Retired Army Lt. Gen. Ricardo Sanchez ended his bid on Friday night for Senate from Texas, leaving Democrats currently without a candidate in the race to succeed retiring Republican Sen. Kay Bailey Hutchison.
The San Antonio Express-News reports:
In a statement issued by his campaign to supporters, Sanchez said anemic fundraising and the loss of his house to a fire had led him to conclude that a statewide campaign was “impractical for me at this time.”
“After extensive consultation with my family … I have decided to put family first and I will therefore end my campaign for the 2012 U.S. Senate seat as of today,” he said.
Sanchez launched his campaign back in May, after having reportedly being recruited by national Democrats. On the one hand, Sanchez’s military career and Hispanic background might have made a good profile for a candidate in Republican-heavy Texas. But his record was not without some serious flaws.
Sanchez was the commander of the U.S.-led coalition in Iraq, during the first year of occupation after the toppling of the Saddam Hussein regime — until the abuses at the Abu Ghraib prison led to the end of his military career. He denied any wrongdoing in the abuses, maintaing that he did not give permission for such practices.
However, as TPM has noted, the results of a Freedom Of Information Act request by the ACLU in 2005 showed Sanchez had ordered his troops to “exploit Arab fear of dogs”, as well as authorized other harsh interrogation techniques on prisoners.
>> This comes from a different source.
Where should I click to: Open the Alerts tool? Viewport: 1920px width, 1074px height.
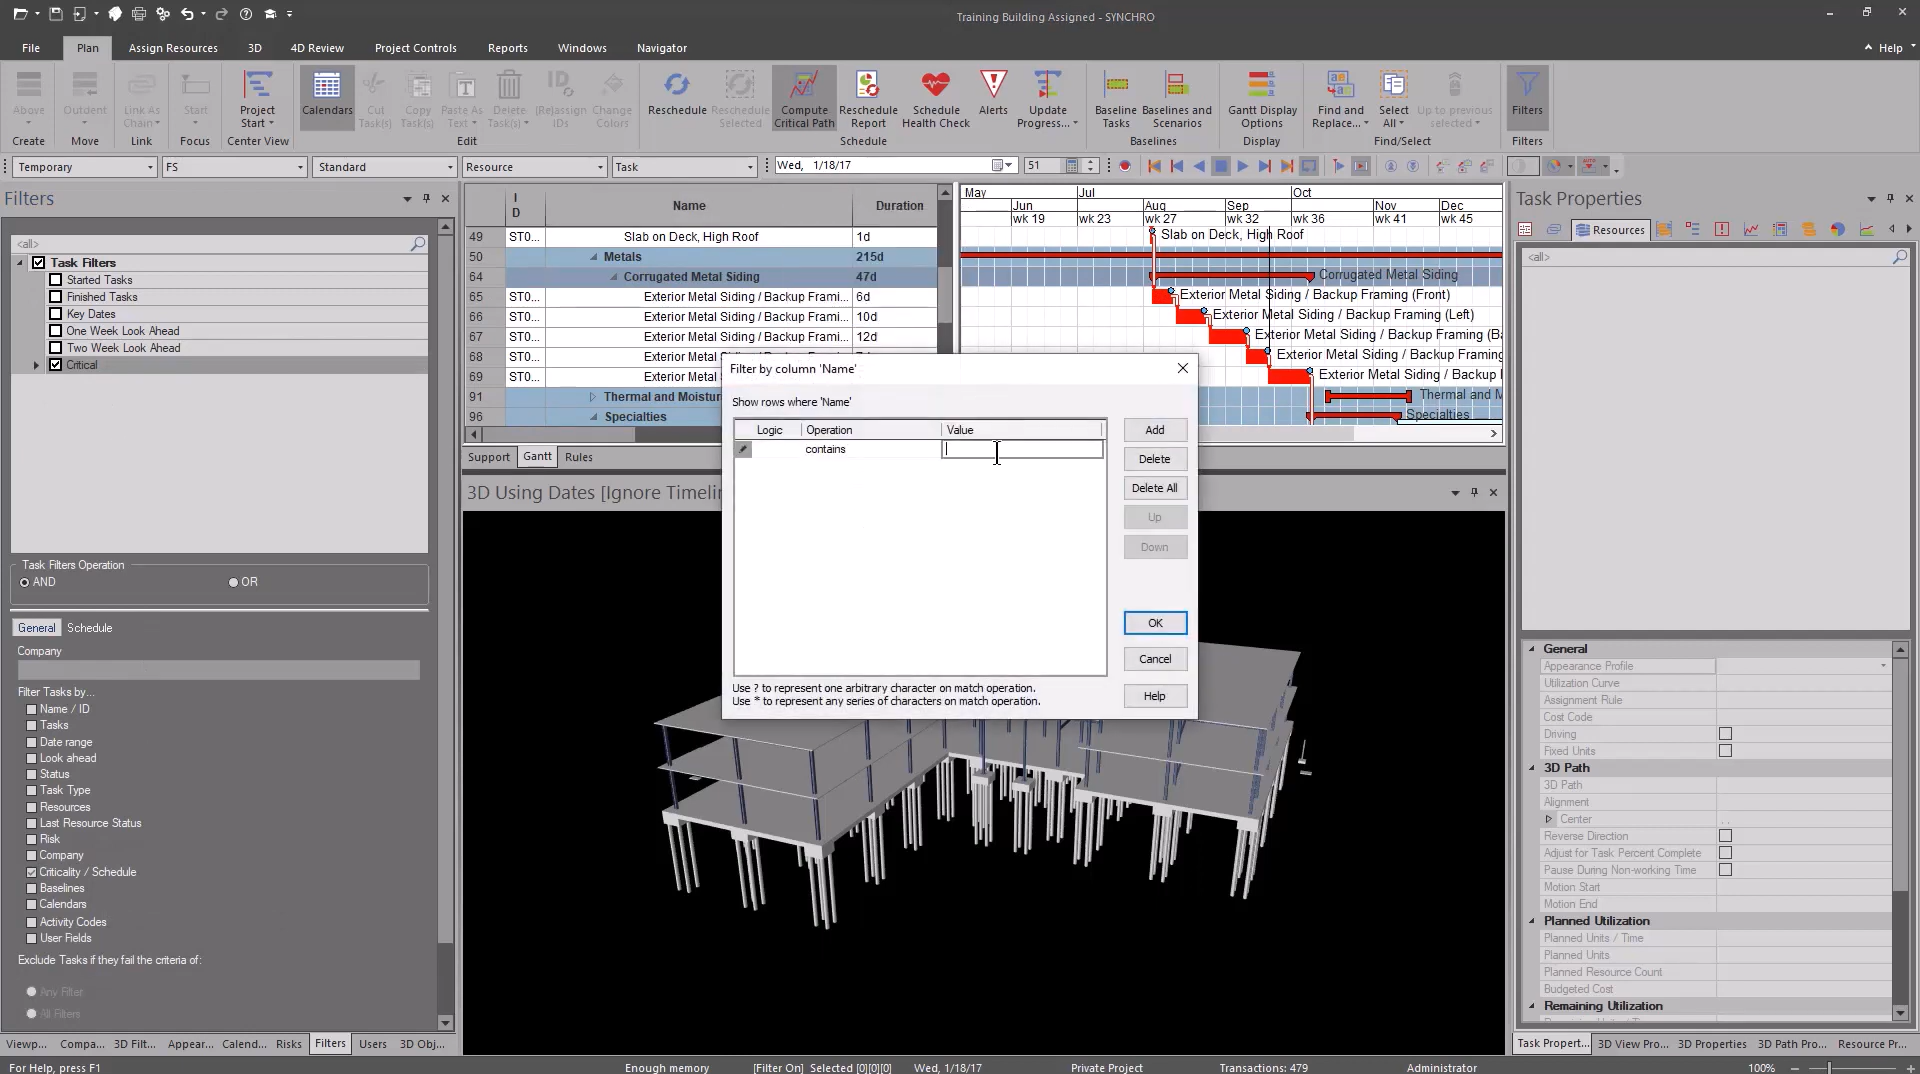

As the BBC reported in 2005, the ACLU said the FOIA’d documents found “the [interrogation] measures go beyond generally accepted practice and says Gen Sanchez should be made accountable.”
Sanchez later became heavily critical of the Bush administration’s handling of the war, telling the New York Times in 2007: “The administration, Congress and the entire inter-agency, especially the State Department, must shoulder responsibility for the catastrophic failure, and the American people must hold them accountable.”